Был уже вечер, стлались зимние коричневатые сумерки. Прасол взял у барина тяжеленький сверток, крепко держа его, стараясь не поскользнуться на льду, пошел к Воскресенской площади, через которую полчаса восьмого должен ехать великий князь Сергей в оперу, на «Бориса Годунова» с Шаляпиным.

21

Возле здания городской думы, Каляев ходил со свертком. Весь он был во власти жгучей легкости наполнившей тело. Знал, через полчаса, может через час, наступит

Савинков молчал..

– Но ведь нельзя же… дети… Савинков сжал руку Каляева.

– Правильно, Янек. Дети невиноваты. Но ты не ошибся, были действительно дети?

– Я был в двух шагах. Мальчик и девочка. Но я попробую, когда поедет из театра. Если один, я убью его.

Они долго сидели в Александровском саду. Вставали, уходили, приходили снова. Наконец начался театральный разъезд и у подъезда Большого театра заметались лакеи, выкликая экипажи. Замахали рукавами, раскричались извозчики зазывая седоков. Из дверей повалила, возбужденная музыкой Мусоргского, толпа шуб, дох, боа, муфт. Каляев, замешавшись в толпе, не спускал глаз с ацетиленовых фонарей кареты.

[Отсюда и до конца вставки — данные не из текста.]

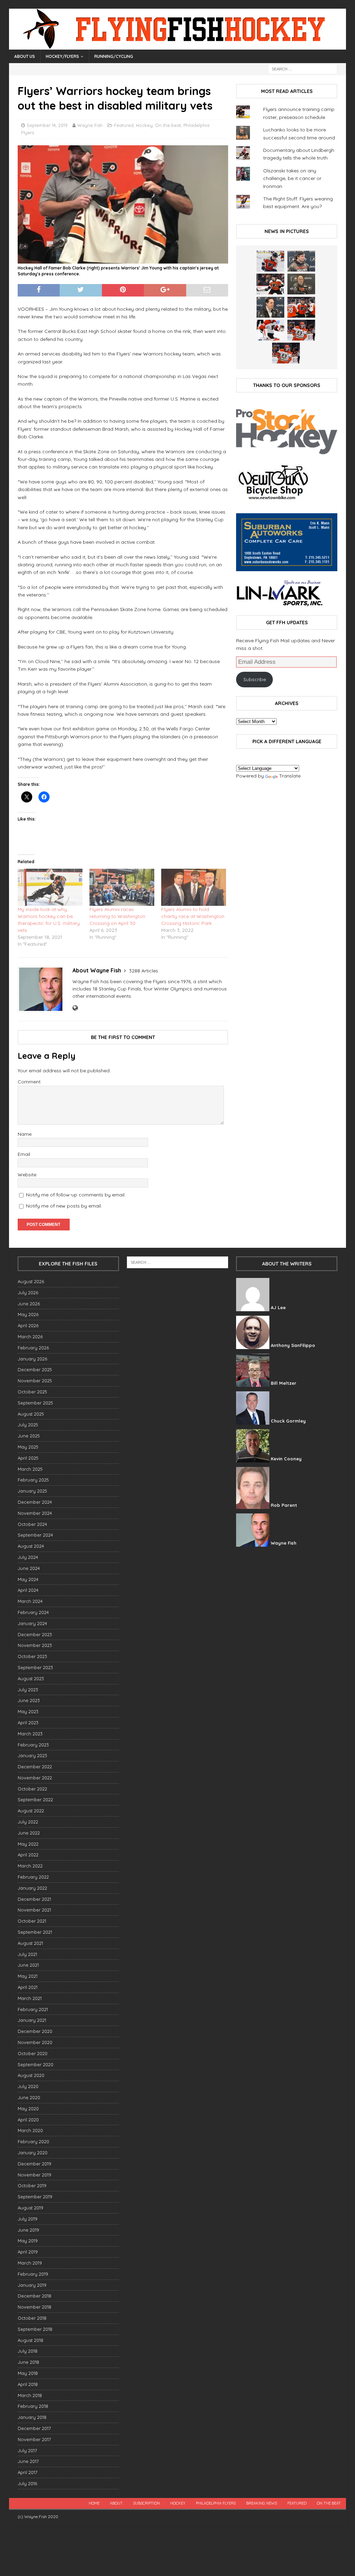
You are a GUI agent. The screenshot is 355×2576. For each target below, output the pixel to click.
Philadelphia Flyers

Девочка за руку с мальчиком прошли опушенными ножками. За ними шла пожилая женщина. Каляев узнал великую княгиню Елизавету. Следом шел высокий генерал-губернатор, и находу разлеталась его шинель на красной подкладке.

Проводив его взглядом Каляев ушел с Театральной площади.

22

Дора ждала в глухом переулке Замоскворечья. Издали она узнала ковыляющего «Мальчика». Савинков взял ее в сани и, молча, передал портфель с бомбами.

– Не встретил?

– Встретил. Но не мог, были дети.

Дора молчала, поправила на коленях портфель.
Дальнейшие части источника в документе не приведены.